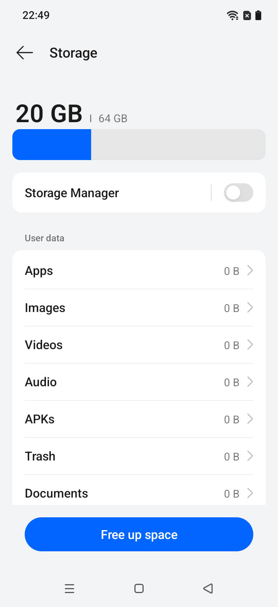Tap the home square navigation icon
Viewport: 278px width, 607px height.
[139, 588]
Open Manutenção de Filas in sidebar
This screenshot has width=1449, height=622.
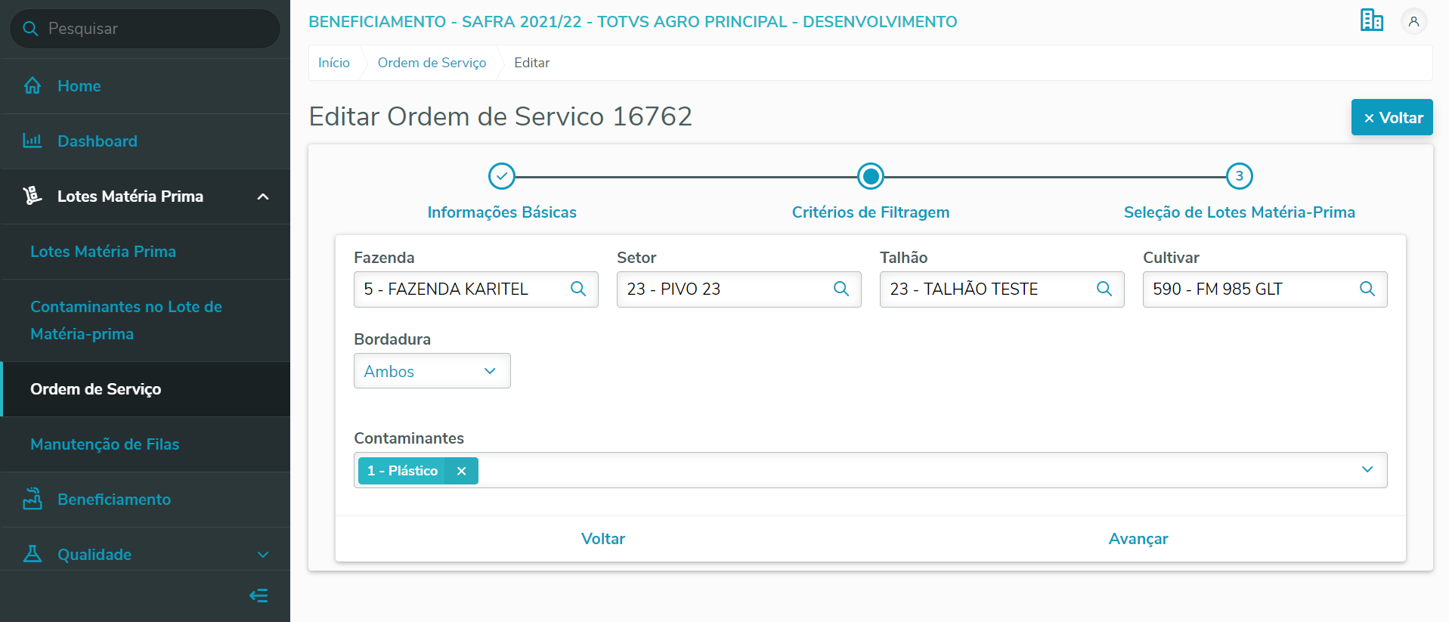(105, 444)
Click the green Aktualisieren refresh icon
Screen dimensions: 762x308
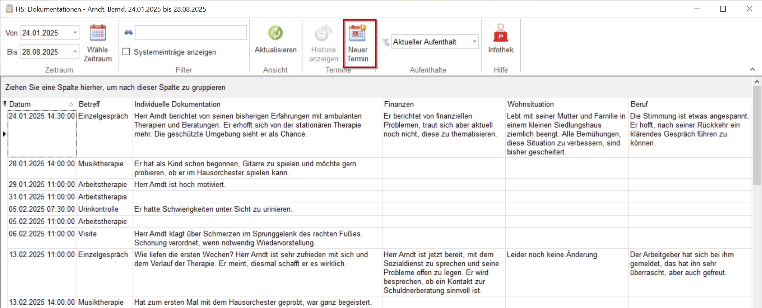point(275,33)
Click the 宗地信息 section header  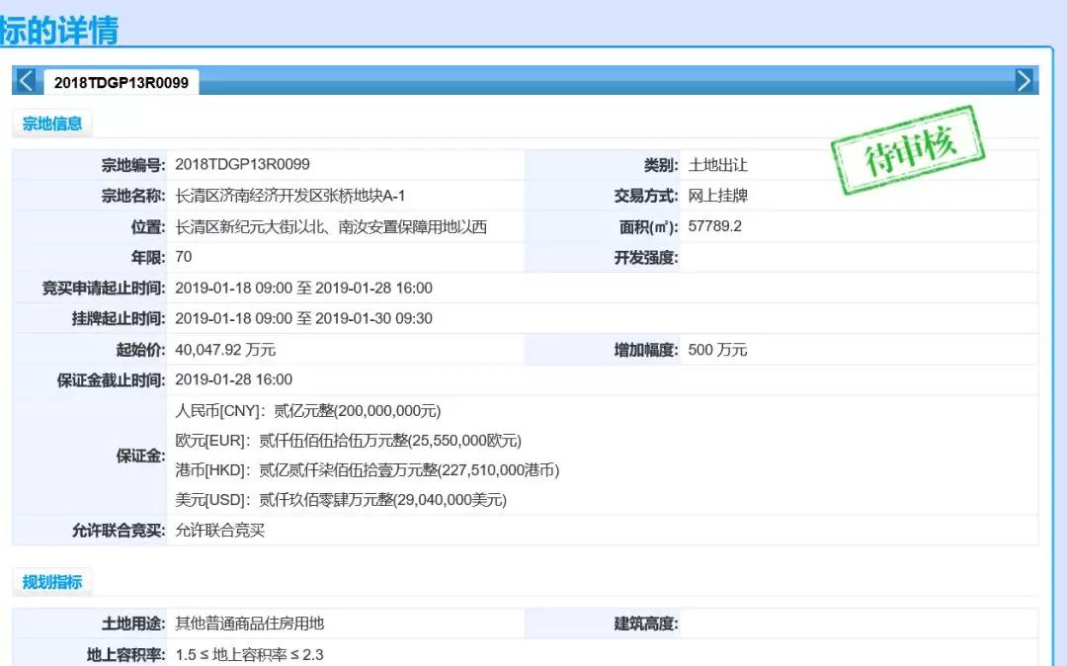(x=52, y=125)
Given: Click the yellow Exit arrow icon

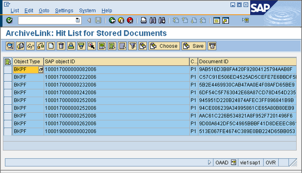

### [Written exercise]
How many lines in the records above contain the string "width"? Reply with the number alone.

### [Exercise result]
2